Boston Globe, “Charlie Baker Finds Recognition, Praise in Washington,” February 20, 2016

By Jim O’Sullivan

The governor walked out of the steakhouse fund-raiser with his cellphone to his ear.

“They’ve got me on hold,” Charlie Baker said, by way of explanation for not stopping to make conversation, before climbing into the waiting SUV.

It was a rare instance during Baker’s weekend trip to the capital when he was back-burnered. As local polls find him riding a sustained wave of popularity and a national poll in November found him the nation’s most popular chief executive, Baker spent much of the National Governors Association conference this weekend receiving accolades from politicians and lobbyists.

“I’m also the butt of a lot of jokes,” Baker said late Friday night in the lobby of the JW Marriott Hotel, a short walk from the White House.

“I’m the most popular governor as a Republican in a blue state,” Baker said, prompting “all good-natured jokes” along the lines of: “You’re obviously one very lucky guy, and we’ll look forward to watching that fade as people get to know you.”

He’s Mr. Popularity; now can Charlie Baker deliver?

His collaborative style has helped to ease the way. But his to-do list is no cakewalk.

Aside from the breakfast fund-raiser at Charlie Palmer Steak, a few blocks from the US Capitol, and a spate of meetings with the Republican Governors Association, Baker also had some heavier policy lifting to do.

He met Saturday with Health and Human Services Secretary Sylvia Mathews Burwell and, he said, broached the state’s opioid epidemic.

Baker said the drug crisis was also a common topic of conversation among the governors. After his meeting with Burwell, Baker, who chairs the health and human services committee of the governors association, headlined a panel on the national problem.

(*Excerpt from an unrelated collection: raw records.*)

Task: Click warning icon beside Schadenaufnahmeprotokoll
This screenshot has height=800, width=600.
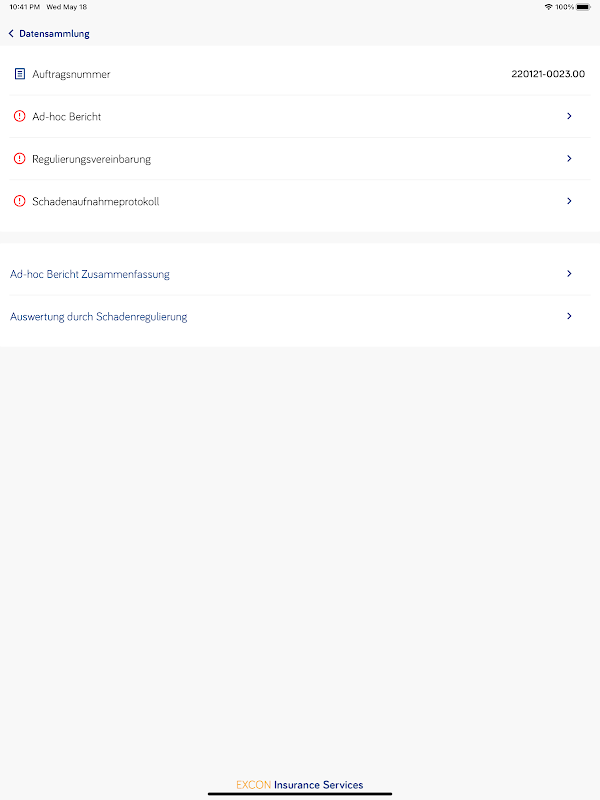Action: click(x=20, y=201)
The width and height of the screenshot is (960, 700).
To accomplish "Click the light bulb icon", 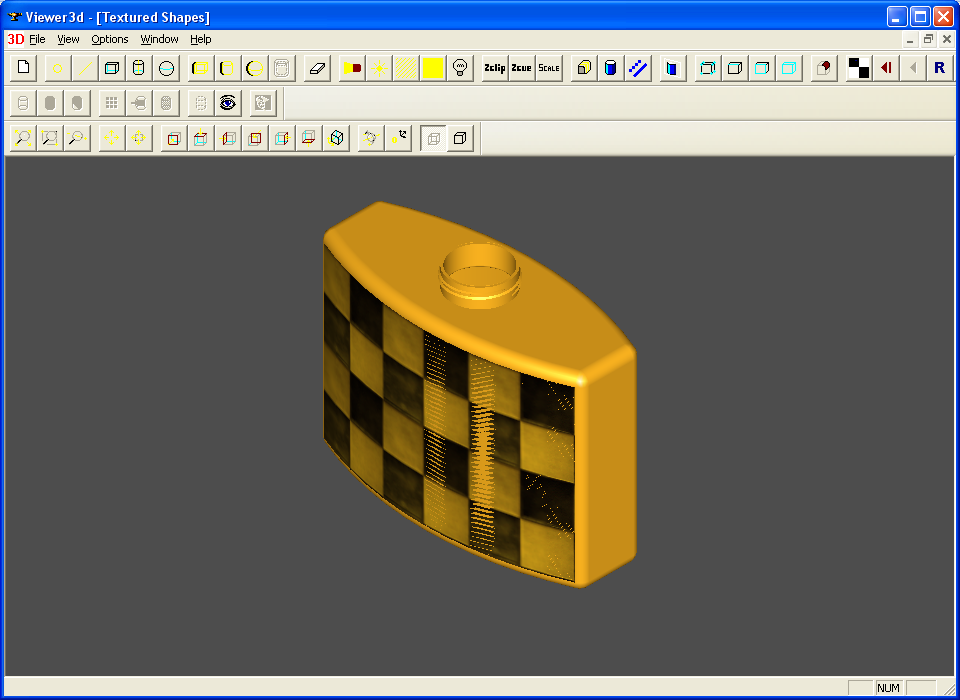I will [460, 68].
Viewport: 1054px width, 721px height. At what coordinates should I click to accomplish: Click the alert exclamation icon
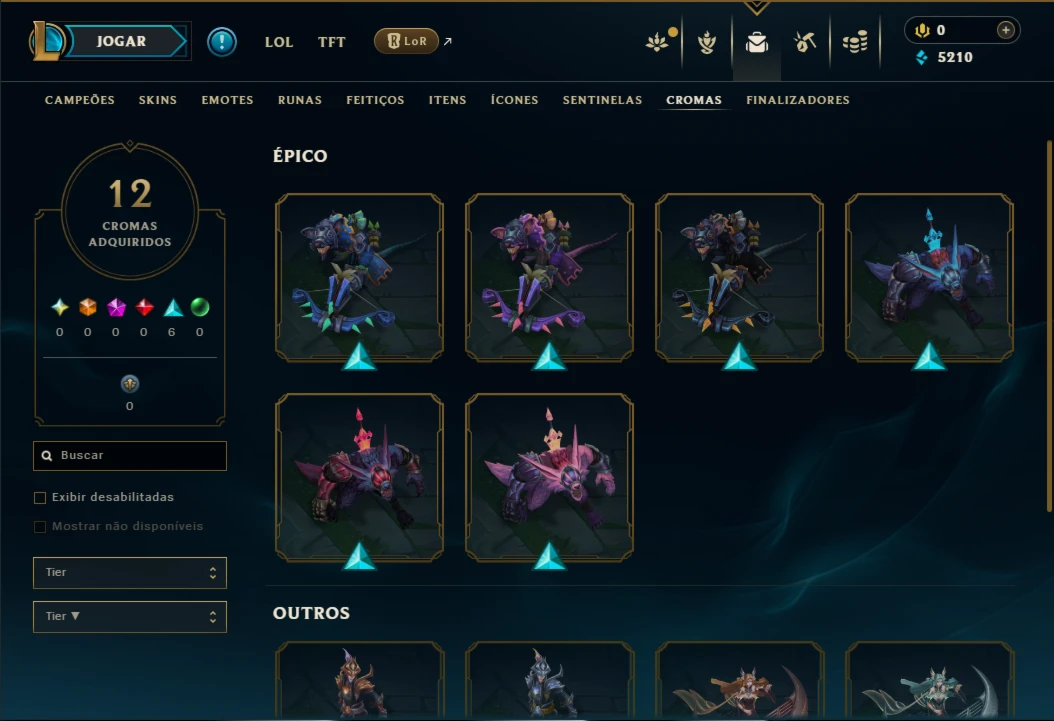pos(221,42)
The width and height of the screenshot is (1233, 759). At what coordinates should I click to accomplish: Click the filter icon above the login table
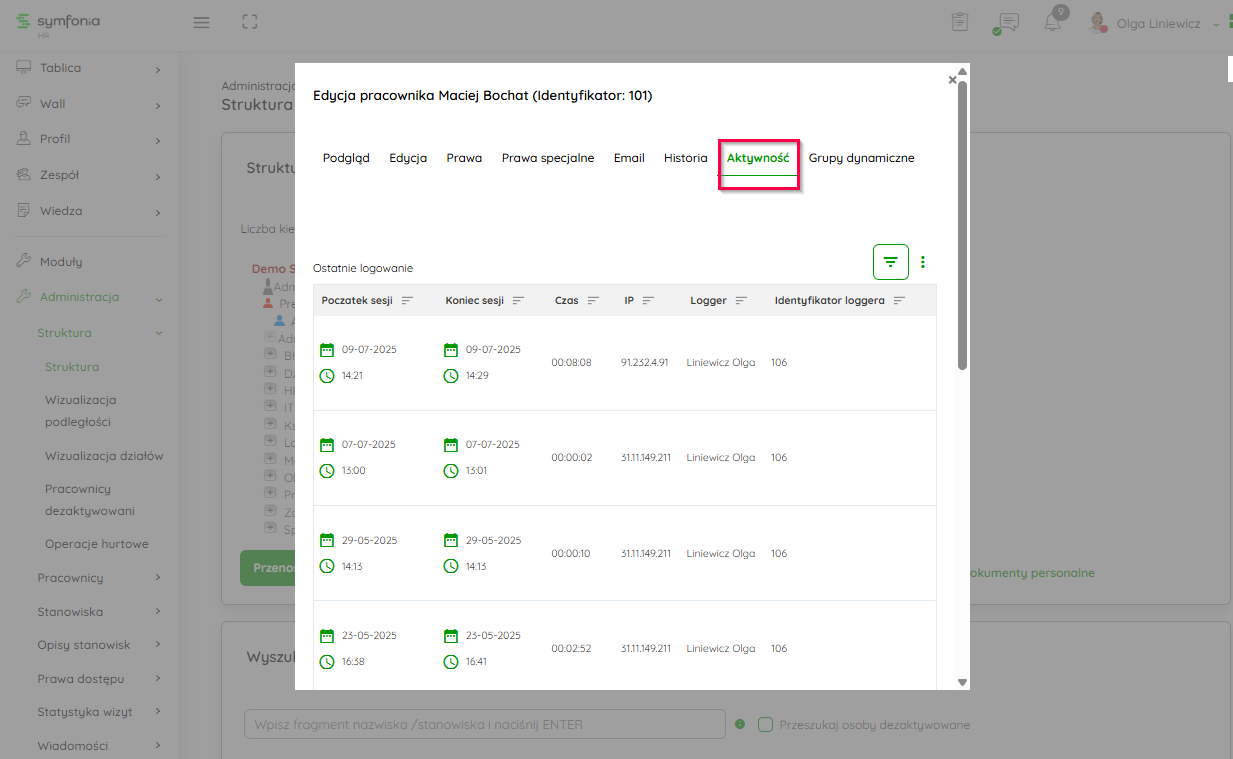click(890, 262)
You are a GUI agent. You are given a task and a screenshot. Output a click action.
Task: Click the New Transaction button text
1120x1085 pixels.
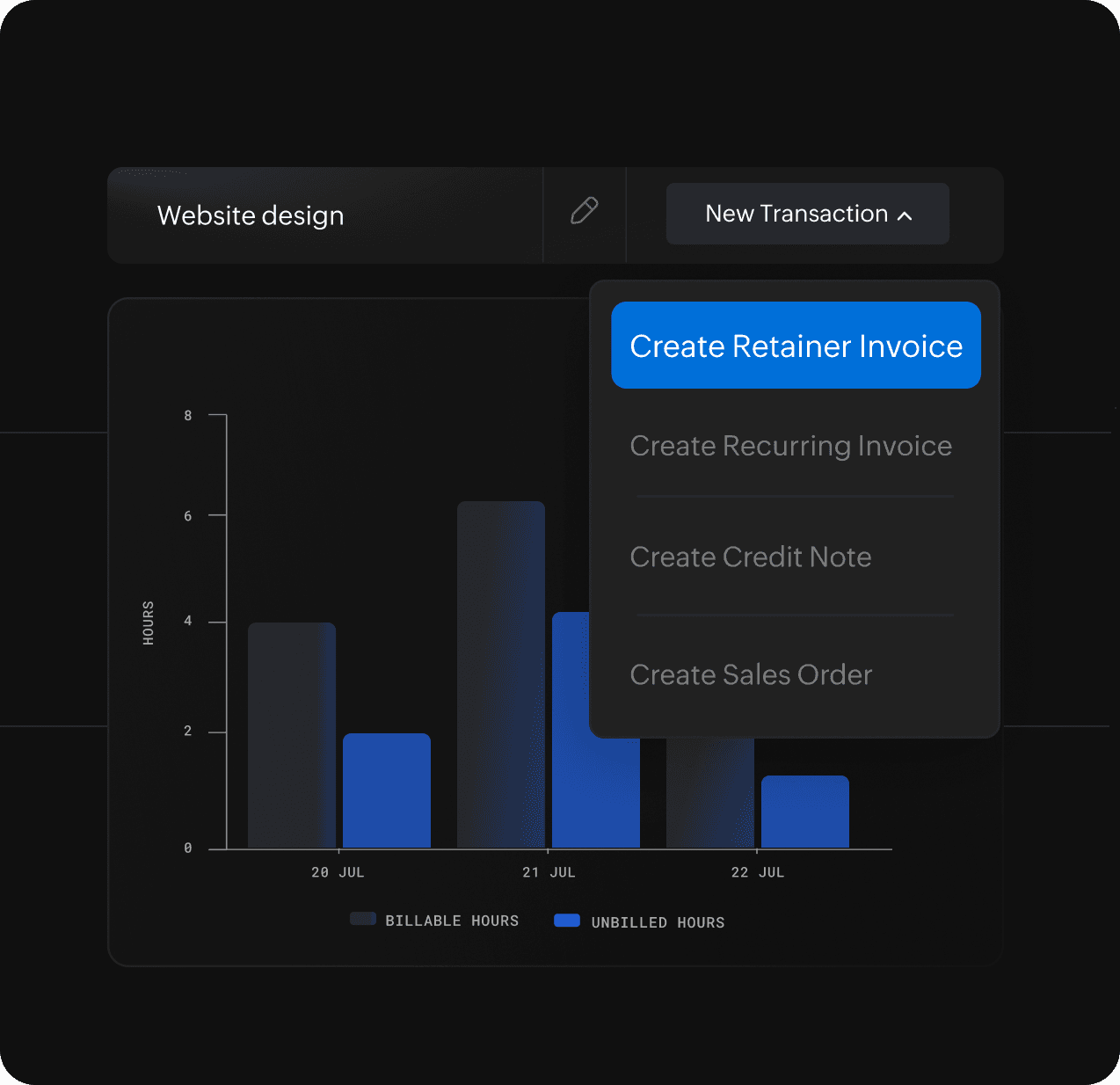796,214
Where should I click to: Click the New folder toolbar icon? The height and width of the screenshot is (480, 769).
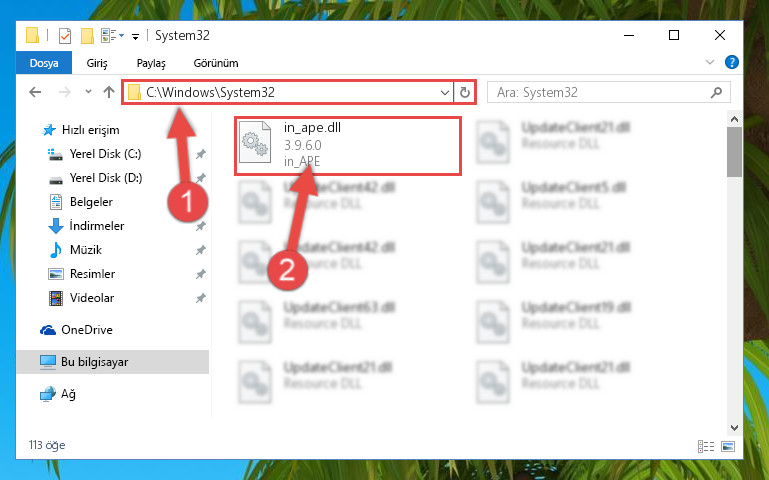87,36
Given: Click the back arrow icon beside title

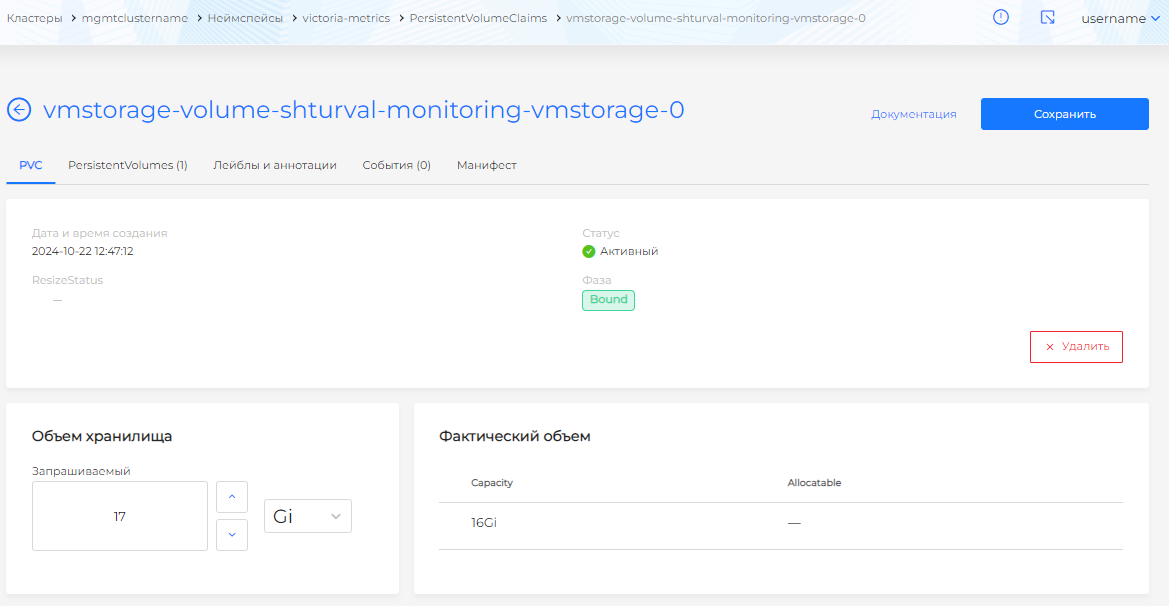Looking at the screenshot, I should (x=19, y=110).
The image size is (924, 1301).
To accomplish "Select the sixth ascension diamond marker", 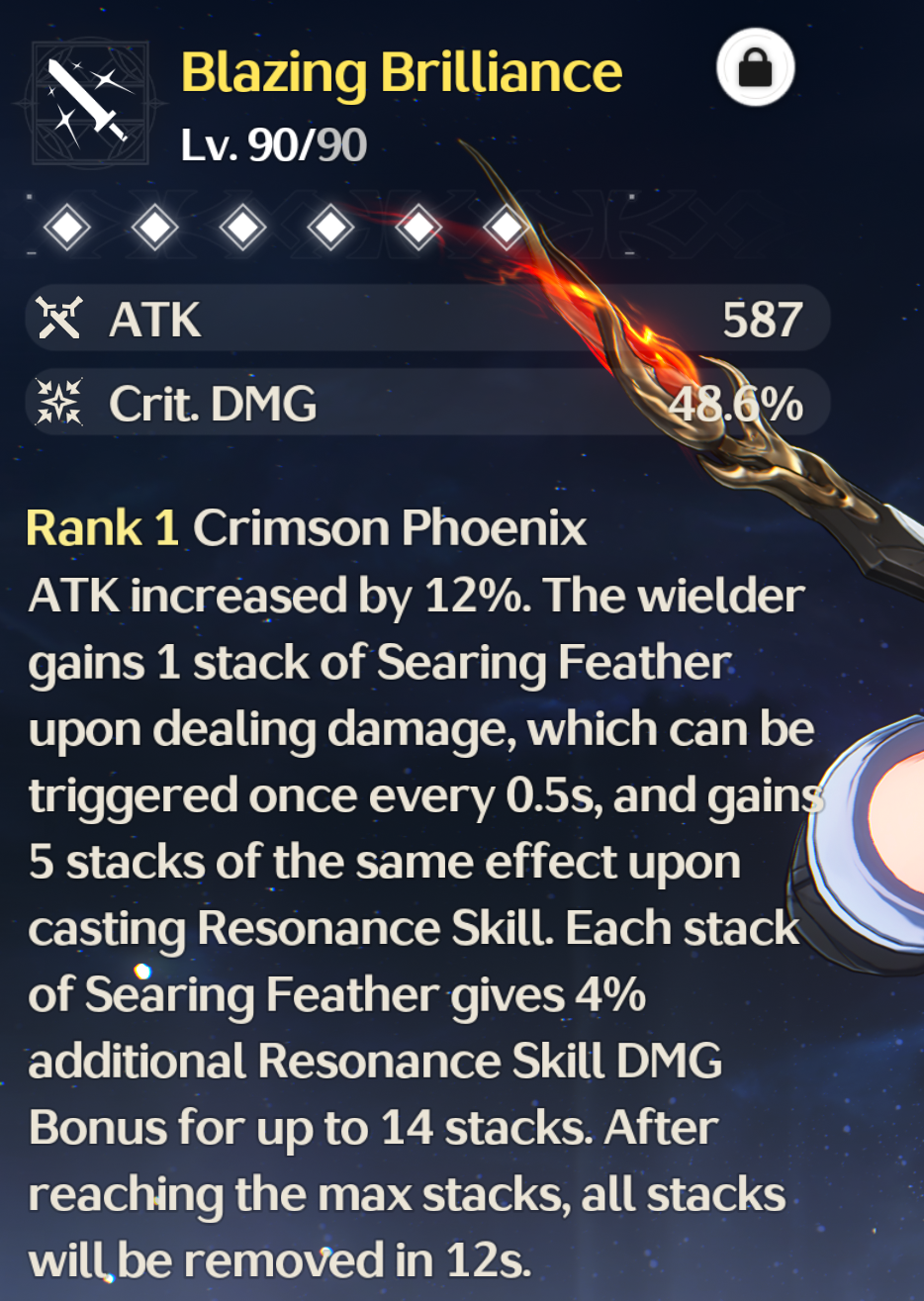I will click(507, 229).
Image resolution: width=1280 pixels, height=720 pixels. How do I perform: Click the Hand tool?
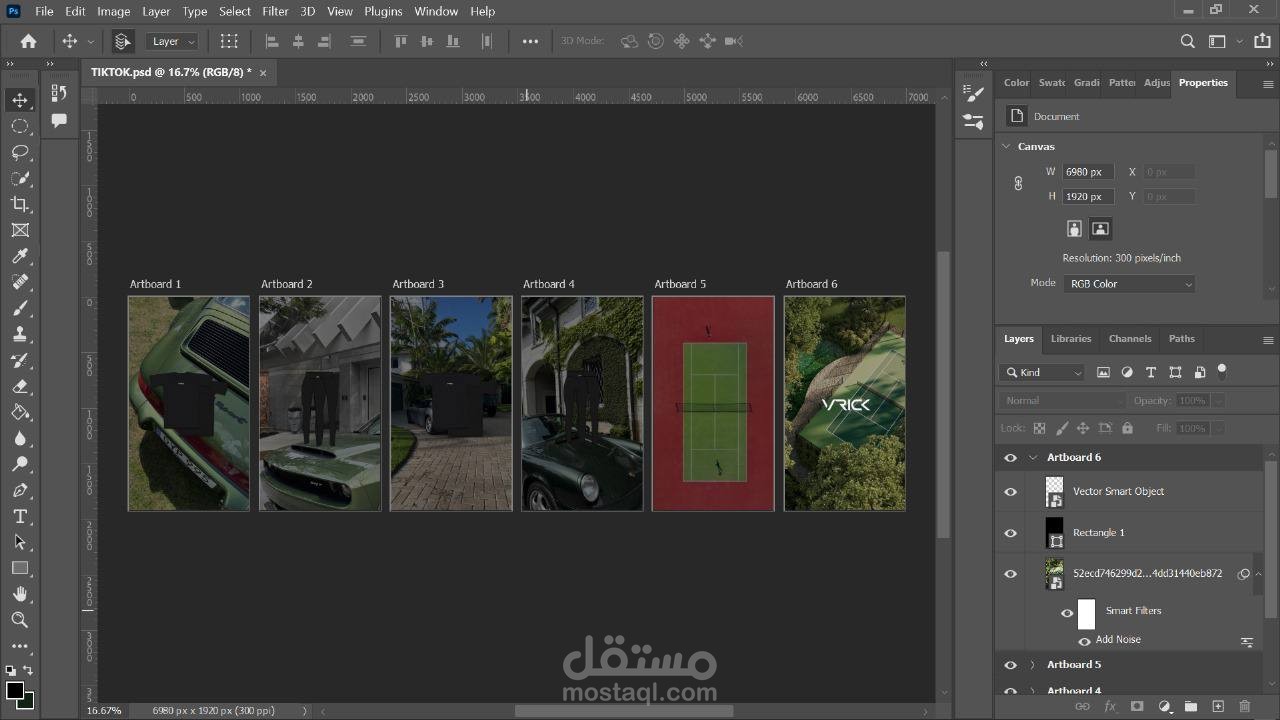[19, 594]
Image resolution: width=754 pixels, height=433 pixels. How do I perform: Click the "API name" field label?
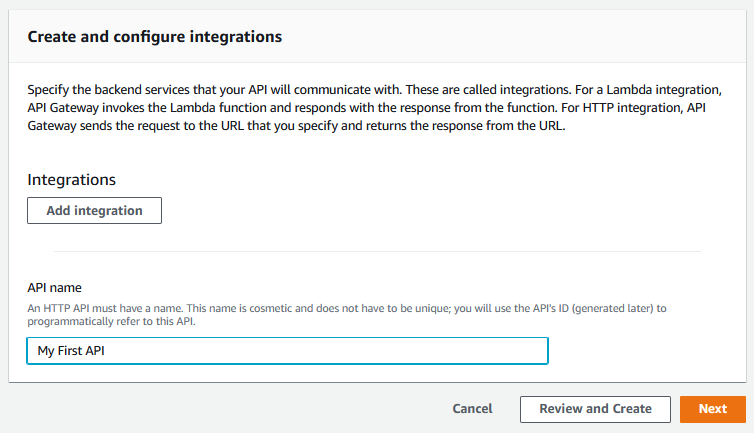(x=54, y=288)
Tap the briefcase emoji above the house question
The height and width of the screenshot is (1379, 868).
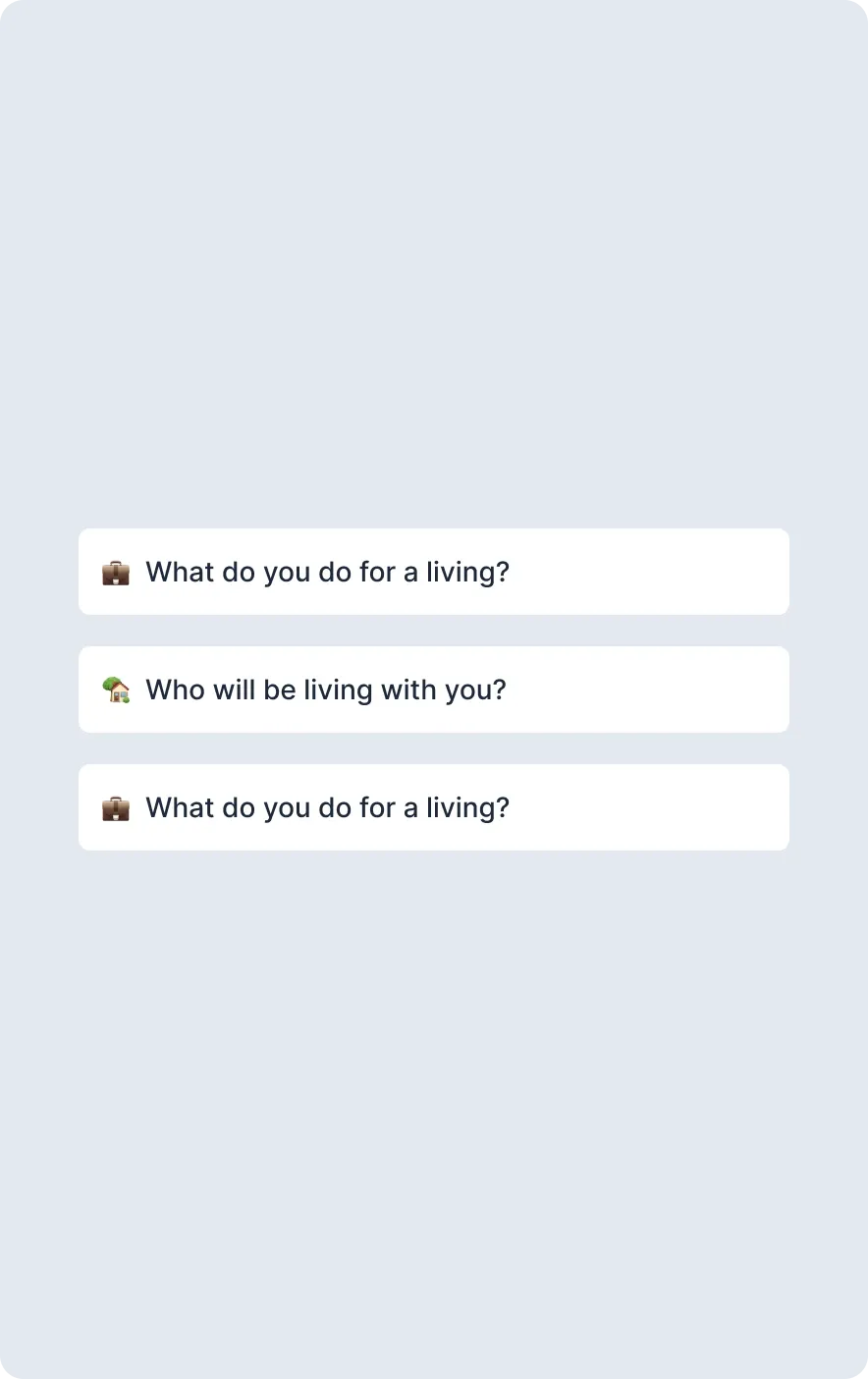coord(116,573)
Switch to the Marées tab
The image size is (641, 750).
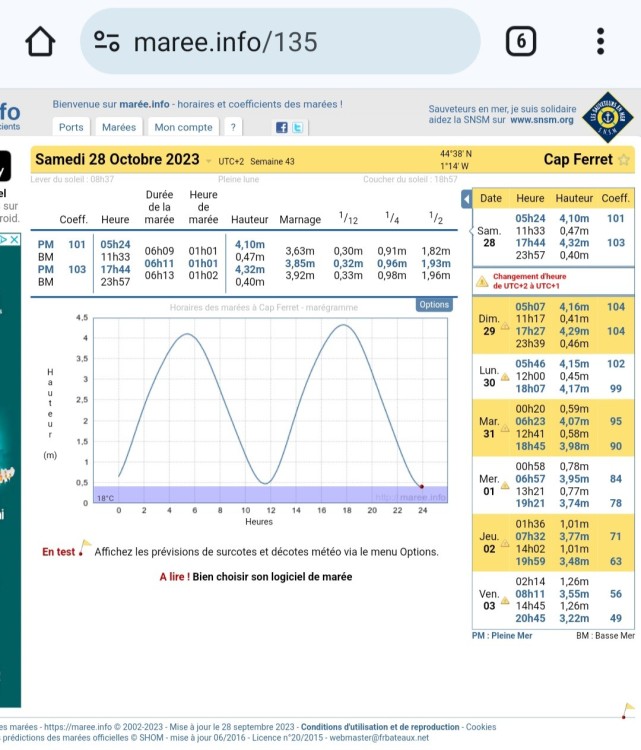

“This is on everybody’s radar and everybody is involved in it and you don’t have to, like, explain why you’re focused on it when you talk to anyone,” he said Friday. “But it’s definitely a bigger deal in terms of the level of public awareness that people are trying to create from one governor to the next.”

On Wednesday, Baker is expected to appear with Stephen Ubl, president of PhRMA, the pharmaceutical research and manufacturers lobby, and the head of the Massachusetts Chiefs of Police Association to unveil an effort encouraging the safe disposal of unused pain medication.

Baker has also filed broad legislation intended to curtail opiate abuse. The Massachusetts House and Senate have approved separate versions, and negotiators are expected to send Baker a compromise bill in the next few months.

Baker said Saturday he drew an encouraging response from Burwell after proposing a federal waiver that would allow the state to provide increased post-detox care and support for Medicaid recipients dealing with substance abuse. That process, he said Saturday in a phone interview, would probably take “months more than years, but certainly months.”

Baker also discussed with Burwell the state’s high-stakes federal Medicaid waiver, long the subject of bargaining and cajoling between Beacon Hill and Washington. Funding for the current deal, negotiated by the Patrick administration, expires at the end of fiscal 2017, potentially leaving the state with a $1 billion annual gap.

The federal push, Baker said, is for the state to “move toward a more accountable care organization approach.” He said he hopes to finish the waiver negotiations by the end of summer.

The pair also discussed the spreading Zika virus. He praised the Obama administration for being on top of the problem.

Baker left Massachusetts on Thursday night, amid yet another public transit nightmare, with the MBTA blaming Amtrak signal problems for commuter rail woes. That timing prompted criticism from Democrats.

“It’s insulting to the working people who rely on public transportation that in the midst of a crisis, Governor Baker escapes to raise money in Washington,” state Democratic Party spokesman Pat Beaudry said in an e-mail. “While our status quo governor is off hobnobbing at exclusive fund-raisers, excessive delays are the norm and he wants to raise fares on people who need public transportation to get to work.”

But more than one attendee at Baker’s Friday fund-raiser noted that his carefully burnished image as a problem-solver stood in sharp relief to the current impasse consuming Washington, over the new vacancy on the Supreme Court.

“Despite some of the discourse at the presidential level, voters do value leaders who govern, and Charlie’s standing with Massachusetts voters is a validation of that,” said David Tamasi, a lobbyist and longtime Baker supporter who helped organize the fund-raiser.

Alaska Governor Bill Walker, elected as an independent, said he had been “intrigued” by Baker and said he approved of Baker’s performance last year during the historic snowfall.

As a veteran of former governor Bill Weld’s administration, Baker is no stranger to gubernatorial summits. He recalled attending one conference with Weld in the 1990s and being swarmed by reporters who peppered him with questions.

Only after a few moments, he said, did he realize that the reporters had mistaken him for the governor of Maine.

No such identity problems this year, just enviable poll numbers and a lot of jokes.